Use a variety of approaches: something they can see, hear, touch, do
Follow a clear line to accomplish your objective (simplest to more complex)
Include a form of assessment to verify learning outcome
Be prepared and organized. Eliminate lag time.
Provide a copy of your lesson plan to each member of the class as a handout. Be VERY specific in your instructions. Pretend that you are planning to hand this lesson plan to a substitute teacher to carry out in your class. You cannot assume that they know what you plan to do. These are not your notes. They are someone else's instructions!
Choose a single musical element or concept for your lesson. See the Lesson Plan section in the Elementary Music Resources page for ideas. (Beware of simply copying one of these lesson plans exactly. It may not fulfill all of the specific requirements of this assignment.)
Do not choose the same concept that has already been used by someone in
Choose the grade level for which you will prepare your lesson. Read the
TEKS that are specific to that grade level.
Make a list of different methods and activities with which to teach this element.

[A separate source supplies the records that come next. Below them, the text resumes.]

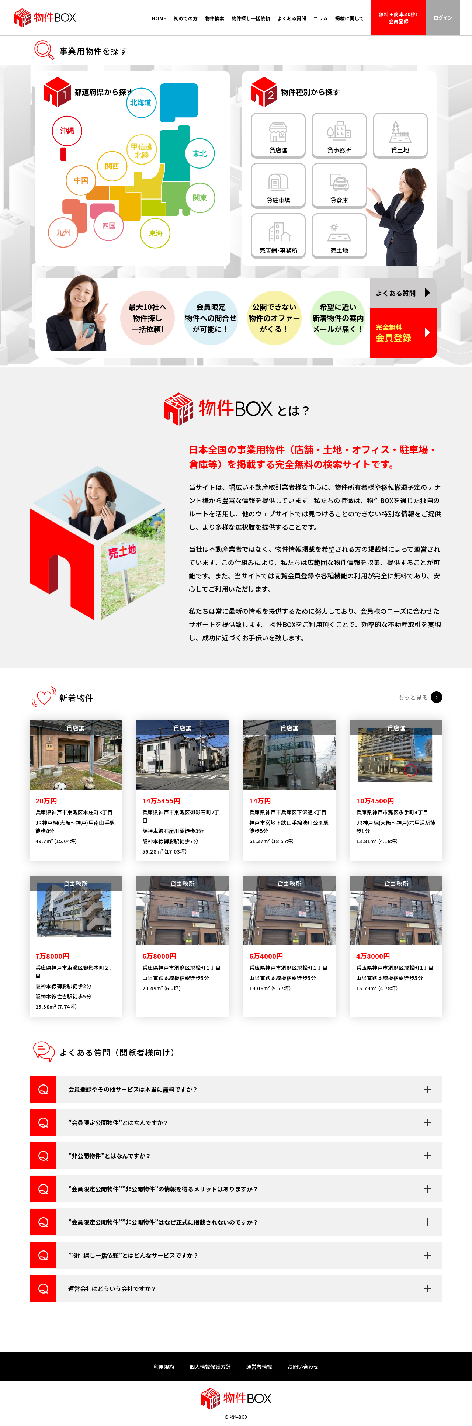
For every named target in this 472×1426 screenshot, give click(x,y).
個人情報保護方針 (210, 1366)
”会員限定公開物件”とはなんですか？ (99, 1141)
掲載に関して (349, 18)
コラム (320, 18)
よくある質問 (291, 18)
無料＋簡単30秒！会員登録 (398, 18)
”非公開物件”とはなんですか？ (90, 1174)
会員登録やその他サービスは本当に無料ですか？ (114, 1107)
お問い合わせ (303, 1366)
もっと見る (413, 715)
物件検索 (214, 18)
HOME (159, 18)
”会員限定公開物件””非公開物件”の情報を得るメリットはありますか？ (144, 1207)
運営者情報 (259, 1366)
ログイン (443, 17)
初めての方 (186, 18)
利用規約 (163, 1366)
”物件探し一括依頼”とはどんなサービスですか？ (114, 1273)
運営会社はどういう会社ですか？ (93, 1307)
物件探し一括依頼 (251, 18)
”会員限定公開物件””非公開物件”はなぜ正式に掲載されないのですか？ (144, 1240)
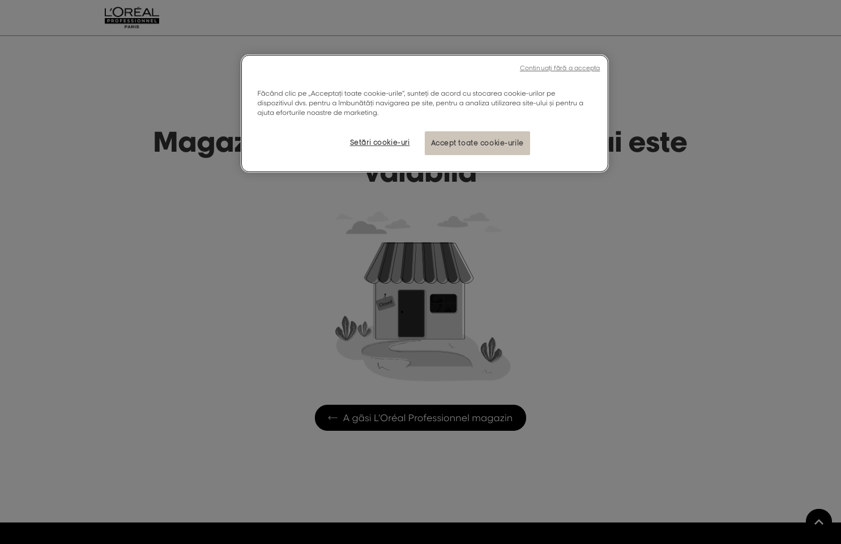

Review the methodology list and keep these processes in mind.
Choose those activities which you deem most effective and which will accommodate a variety of learning styles.
Plan the lesson in the order of simple to the more complex. Keep in mind the logistical needs of the activities.
Turn in the lesson plan form for approval one week before the micro-teach date.
You will not be allowed to teach your lesson
until I have signed off on this form.
Construct, assemble or gather required materials for the lesson.
Practice the lesson for appropriate timing and logistics.
Plan to dress appropriately on the day of your Micro-teach.
Assemble and set up all necessary materials for the lesson
before the beginning of DME class.
Teach your 15-minute lesson from start to finish in the allotted time.
Provide copies (with holes punched) of your lesson plan for all students in the class. Use the front and back when copying and if more than one sheet is necessary, staple it.
Return all instruments and other borrowed materials to 112A immediately after class. Realign chairs if necessary.
Don't be afraid to branch out and teach something besides quarter notes! (Unless you are teaching kindergarten, they know how to read those already)
The more specific your original plan is on the approval form, the more helpful I can be to alert you to possible problems.
Give instructions to "children" before giving them anything. Use this opportunity to anticipate and prevent distractions.
1.Tell them what you're going to tell them 2. Tell them 3. Tell them what you told them
Consider using "modeling" - a most effective teaching tool
Use vocabulary suitable to the age level
Lesson plans are strategies as we take students from where they are to the desired outcome.
When you make a cake, you have a recipe.
You have a very specific outcome in mind. You don't throw in a bunch of extra eggs because you like eggs, etc.
Some Suggested Materials
Student curriculum books
Student curriculum CD
Poster or chart
There are many resource materials in the main library, including recordings, student curriculum books, textbooks, and multiple resources for ideas and techniques. You may also use the materials in 112A. See me for access.